JOHANNESBURG - The two-pot retirement frenzy continues with taxpayers withdrawing from their retirement savings.
As of 18 November, over R49.5 billion has been paid out to taxpayers.
This is an increase of just over R28 billion compared to the R21.4 billion paid out in October.
“Since the inception of the two-pot system, SARS has observed an unprecedented increase in tax directive applications likely reflecting the economic challenges faced by households,” said SARS in a statement.
According to SARS, 169,509 applications were declined for myriad reasons ranging from fund management entity system failures to wrong identification numbers or tax numbers.
While 41,523 directives were declined because of insufficient funds or wrong codes, taxpayers cancelled 28,525 directives after changing their minds.
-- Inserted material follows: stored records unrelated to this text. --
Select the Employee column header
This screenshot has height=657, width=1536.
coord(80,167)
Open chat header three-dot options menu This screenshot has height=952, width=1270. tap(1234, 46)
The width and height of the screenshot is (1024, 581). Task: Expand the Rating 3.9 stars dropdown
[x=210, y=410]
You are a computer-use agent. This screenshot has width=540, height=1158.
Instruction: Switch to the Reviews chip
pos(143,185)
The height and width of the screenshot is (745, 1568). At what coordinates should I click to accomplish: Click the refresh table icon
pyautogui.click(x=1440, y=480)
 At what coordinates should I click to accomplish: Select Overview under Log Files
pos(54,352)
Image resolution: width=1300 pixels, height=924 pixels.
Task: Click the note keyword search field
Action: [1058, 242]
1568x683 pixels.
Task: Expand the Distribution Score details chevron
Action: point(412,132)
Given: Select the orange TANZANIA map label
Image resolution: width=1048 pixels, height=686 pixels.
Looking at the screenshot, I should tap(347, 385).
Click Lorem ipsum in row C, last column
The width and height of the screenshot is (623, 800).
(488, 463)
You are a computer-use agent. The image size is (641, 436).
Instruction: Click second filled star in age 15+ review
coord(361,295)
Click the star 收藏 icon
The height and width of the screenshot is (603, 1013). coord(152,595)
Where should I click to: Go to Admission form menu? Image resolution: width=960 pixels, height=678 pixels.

Speaking to eNCA about the financial crisis affecting households, economist Elize Kruger said this is a reflection of the pain that many have had to endure over the past couple of years.
“We look at Covid-19 where salaries were not keeping up with inflation simultaneously with the high inflation rate which resulted in households bearing a lot of pain,” she said
Kruger warns that households must be cautious when withdrawing their funds.
“Everyone should be careful about looking into the future because if you withdraw from your savings pot you are borrowing from your future self and will have less money to retire.
"It will be better for you not to touch your savings because that will result in a better retirement for you in the future,” she said.
By Zandile Khumalo.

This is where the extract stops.